Feldenkrais Method is a way of learning to move more easily and might be useful for you-- it's got a lot of attention to movement rather than breathing.

Comment author: MixedNuts 19 September 2012 04:08:59PM 0 points [-]

Research just turns up "keep at it, it'll go away" and "avoid specific triggers", which isn't super useful since AFAICT the trigger is my mind clearing.

Oooh, I did Feldenkrais once, though I didn't know it then. When I started panicking I just dropped the relaxation bits and did the movements.

I don't really want to spend time and money enrolling in a tai chi class since it's such a shot in the dark.

I'm not sure what you want me to do with a massage - get one and then try to meditate, or try to meditate during one?

Comment author: NancyLebovitz 19 September 2012 04:34:49PM 0 points [-]

I'm hoping that more research would turn up what to do with as severe a reaction as you get-- the advice that's easy to find is about more average levels of anxiety.

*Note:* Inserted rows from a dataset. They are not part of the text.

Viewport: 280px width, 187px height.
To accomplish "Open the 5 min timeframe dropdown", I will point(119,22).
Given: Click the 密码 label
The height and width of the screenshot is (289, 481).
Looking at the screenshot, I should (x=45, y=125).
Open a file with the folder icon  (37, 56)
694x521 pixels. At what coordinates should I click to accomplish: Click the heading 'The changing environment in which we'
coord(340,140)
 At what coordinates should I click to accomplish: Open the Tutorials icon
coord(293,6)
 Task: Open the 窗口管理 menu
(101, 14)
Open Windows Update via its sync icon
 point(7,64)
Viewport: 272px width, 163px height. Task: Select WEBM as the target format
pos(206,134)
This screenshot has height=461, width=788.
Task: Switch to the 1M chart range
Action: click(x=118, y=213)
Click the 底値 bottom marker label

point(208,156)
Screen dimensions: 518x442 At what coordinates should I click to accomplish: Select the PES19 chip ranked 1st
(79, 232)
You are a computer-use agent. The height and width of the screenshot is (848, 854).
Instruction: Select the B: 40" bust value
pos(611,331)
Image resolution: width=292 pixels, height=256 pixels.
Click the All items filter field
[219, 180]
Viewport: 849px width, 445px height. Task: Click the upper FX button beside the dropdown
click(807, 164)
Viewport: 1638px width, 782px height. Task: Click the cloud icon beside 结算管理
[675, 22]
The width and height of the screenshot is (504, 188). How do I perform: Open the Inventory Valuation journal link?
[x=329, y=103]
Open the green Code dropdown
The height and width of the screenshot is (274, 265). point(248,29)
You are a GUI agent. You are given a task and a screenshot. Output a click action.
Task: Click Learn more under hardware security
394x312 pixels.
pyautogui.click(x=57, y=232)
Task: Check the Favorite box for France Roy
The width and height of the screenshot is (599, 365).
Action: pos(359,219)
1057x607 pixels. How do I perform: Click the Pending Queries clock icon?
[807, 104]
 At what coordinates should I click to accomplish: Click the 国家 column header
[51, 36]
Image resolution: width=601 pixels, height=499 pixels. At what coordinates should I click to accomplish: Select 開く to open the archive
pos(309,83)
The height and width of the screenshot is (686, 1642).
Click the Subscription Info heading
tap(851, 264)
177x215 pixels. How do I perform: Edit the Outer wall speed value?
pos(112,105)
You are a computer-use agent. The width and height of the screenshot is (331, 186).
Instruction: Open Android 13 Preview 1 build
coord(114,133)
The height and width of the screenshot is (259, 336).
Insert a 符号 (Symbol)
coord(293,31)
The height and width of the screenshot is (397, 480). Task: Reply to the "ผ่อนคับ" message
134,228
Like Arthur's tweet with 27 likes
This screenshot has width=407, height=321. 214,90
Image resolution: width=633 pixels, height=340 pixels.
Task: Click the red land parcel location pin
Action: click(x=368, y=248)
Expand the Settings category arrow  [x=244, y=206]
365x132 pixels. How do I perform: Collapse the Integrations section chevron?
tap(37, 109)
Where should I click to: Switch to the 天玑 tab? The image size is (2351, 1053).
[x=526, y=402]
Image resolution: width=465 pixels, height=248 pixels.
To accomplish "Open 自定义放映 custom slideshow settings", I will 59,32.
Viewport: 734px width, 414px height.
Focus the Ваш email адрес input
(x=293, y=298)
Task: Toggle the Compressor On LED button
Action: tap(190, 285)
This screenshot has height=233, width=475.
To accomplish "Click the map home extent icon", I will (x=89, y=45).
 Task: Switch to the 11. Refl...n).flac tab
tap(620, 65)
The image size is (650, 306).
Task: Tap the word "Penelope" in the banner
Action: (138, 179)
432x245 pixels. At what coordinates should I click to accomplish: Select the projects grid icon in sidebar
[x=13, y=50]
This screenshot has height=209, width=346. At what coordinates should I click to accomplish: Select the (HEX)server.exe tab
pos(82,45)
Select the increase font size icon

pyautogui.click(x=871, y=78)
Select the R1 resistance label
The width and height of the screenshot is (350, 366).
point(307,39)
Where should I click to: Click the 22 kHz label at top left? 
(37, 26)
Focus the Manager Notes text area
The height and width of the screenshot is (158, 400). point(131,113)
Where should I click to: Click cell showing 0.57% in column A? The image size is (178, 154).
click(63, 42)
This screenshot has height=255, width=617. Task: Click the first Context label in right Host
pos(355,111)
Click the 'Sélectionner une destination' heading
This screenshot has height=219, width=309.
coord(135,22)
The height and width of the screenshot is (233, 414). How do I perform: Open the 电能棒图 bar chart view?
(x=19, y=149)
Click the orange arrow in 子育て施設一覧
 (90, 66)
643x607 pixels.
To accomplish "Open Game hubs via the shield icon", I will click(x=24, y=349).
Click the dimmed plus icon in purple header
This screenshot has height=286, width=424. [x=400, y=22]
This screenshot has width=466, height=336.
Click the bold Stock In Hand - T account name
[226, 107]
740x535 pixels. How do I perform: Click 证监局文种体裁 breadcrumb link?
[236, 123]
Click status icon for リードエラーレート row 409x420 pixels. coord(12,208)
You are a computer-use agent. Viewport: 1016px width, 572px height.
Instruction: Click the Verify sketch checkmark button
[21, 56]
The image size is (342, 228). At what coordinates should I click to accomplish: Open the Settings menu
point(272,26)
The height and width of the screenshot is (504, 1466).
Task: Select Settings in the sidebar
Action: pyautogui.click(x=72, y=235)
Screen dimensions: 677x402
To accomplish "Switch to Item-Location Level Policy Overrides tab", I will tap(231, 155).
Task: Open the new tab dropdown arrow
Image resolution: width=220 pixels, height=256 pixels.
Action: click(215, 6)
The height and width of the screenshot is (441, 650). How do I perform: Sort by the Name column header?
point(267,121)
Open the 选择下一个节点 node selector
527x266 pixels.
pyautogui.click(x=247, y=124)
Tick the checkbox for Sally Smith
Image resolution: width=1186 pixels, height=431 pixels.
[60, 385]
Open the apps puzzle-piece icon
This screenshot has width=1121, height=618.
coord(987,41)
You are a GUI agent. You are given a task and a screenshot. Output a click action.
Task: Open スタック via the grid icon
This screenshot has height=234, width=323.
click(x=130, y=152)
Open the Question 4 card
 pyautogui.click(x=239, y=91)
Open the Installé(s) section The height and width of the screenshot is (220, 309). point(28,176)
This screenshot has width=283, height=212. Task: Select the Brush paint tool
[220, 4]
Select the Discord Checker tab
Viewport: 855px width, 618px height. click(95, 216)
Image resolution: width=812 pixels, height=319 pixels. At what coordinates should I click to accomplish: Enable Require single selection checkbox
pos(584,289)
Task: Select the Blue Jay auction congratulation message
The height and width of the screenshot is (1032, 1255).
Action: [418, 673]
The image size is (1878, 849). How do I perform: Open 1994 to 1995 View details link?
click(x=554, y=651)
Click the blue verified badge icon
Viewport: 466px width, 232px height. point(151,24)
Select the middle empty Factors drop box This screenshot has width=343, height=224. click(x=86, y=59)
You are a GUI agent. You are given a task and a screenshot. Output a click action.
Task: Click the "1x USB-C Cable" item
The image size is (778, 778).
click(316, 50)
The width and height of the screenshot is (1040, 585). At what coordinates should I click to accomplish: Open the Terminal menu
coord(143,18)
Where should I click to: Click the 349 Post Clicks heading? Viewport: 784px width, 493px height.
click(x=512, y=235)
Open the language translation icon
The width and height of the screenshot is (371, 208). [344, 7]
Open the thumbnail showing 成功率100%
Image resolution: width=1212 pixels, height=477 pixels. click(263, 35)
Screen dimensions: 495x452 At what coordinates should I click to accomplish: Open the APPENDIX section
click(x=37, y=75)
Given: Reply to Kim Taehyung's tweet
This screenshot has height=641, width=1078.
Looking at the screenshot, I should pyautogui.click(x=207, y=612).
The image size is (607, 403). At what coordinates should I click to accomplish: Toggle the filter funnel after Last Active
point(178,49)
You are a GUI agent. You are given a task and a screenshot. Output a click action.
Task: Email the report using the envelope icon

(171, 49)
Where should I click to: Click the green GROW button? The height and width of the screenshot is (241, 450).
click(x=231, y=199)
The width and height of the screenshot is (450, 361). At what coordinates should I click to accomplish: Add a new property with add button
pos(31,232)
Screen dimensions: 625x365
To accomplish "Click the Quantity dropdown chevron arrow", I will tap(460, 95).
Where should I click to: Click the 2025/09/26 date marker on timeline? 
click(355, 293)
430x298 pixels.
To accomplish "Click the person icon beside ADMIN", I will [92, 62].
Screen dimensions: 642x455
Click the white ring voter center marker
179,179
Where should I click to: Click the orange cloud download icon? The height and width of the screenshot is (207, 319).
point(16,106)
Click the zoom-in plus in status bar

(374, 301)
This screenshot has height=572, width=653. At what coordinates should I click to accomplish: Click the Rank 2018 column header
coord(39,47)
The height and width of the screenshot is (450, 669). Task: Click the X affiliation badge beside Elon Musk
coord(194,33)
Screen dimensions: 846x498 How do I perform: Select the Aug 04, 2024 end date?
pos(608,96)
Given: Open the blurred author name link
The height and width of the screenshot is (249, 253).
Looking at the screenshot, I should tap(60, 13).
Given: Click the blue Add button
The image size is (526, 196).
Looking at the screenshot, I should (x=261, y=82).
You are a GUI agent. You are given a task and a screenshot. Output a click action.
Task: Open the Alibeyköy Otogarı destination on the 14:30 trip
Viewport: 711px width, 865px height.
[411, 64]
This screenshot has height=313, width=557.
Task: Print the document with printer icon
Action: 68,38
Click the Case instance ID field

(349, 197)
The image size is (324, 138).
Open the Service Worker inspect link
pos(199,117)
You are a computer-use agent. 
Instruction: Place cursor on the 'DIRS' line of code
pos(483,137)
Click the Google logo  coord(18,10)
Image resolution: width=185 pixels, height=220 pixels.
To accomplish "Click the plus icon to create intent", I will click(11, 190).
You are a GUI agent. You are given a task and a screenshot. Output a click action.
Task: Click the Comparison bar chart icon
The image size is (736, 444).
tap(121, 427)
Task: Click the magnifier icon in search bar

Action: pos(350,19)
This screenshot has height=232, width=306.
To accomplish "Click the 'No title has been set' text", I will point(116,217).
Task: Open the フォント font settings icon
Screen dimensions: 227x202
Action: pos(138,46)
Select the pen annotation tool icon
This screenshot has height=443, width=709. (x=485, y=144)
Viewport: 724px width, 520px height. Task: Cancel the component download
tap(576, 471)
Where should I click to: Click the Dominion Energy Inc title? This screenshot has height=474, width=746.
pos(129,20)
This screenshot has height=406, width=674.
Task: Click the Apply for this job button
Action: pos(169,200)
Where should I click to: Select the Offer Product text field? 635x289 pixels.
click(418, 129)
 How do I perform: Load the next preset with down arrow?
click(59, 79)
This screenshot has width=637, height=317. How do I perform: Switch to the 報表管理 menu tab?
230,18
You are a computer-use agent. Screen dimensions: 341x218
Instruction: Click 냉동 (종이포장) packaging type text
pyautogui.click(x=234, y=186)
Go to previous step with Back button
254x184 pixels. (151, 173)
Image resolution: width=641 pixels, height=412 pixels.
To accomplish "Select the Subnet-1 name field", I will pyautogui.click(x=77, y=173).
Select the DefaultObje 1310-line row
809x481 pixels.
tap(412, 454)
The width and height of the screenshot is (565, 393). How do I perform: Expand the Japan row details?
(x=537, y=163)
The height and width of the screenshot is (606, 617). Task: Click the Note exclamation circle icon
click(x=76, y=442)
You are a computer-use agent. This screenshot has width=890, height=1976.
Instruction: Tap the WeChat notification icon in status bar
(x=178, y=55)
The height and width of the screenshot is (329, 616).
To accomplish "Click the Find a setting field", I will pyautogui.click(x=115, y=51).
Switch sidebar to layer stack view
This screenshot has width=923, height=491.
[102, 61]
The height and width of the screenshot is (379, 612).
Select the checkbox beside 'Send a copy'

My hypothesis is that if you got enough massage to be more relaxed in general, you'd find that you'd be less anxious when you started to meditate. However, this is merely a guess, and would involve a substantial investment of time and money unless you got into self-massage, in which case it would be time but not money. Probably not worth it unless you like massage anyway and/or more evidence that it's useful turns up.

Tentatively again-- if you have problems with anxiety under other circumstances, it could make sense to try anti-anxiety meds. If it's just meditation, then drugs might not be worth it.

Comment author: MixedNuts 19 September 2012 05:31:19PM 0 points [-]

I did find some sources about severe anxiety, but only from traumatic flashbacks or the like.

Turns out I already have data on that: I dropped from having several panic attacks a day to slight nervosity in specific situations. This changed nothing about meditation.

Comment author: NancyLebovitz 20 September 2012 11:52:08AM 0 points [-]

How did your panic attacks go away?

Comment author: MixedNuts 20 September 2012 12:03:38PM 0 points [-]

They faded away on their own accord over five years. Moving/changing schools helped more often than it hurt. Why do you ask?

Comment author: NancyLebovitz 20 September 2012 12:14:31PM 0 points [-]

I thought it might give a clue about how to lower meditation-related anxiety, but apparently not.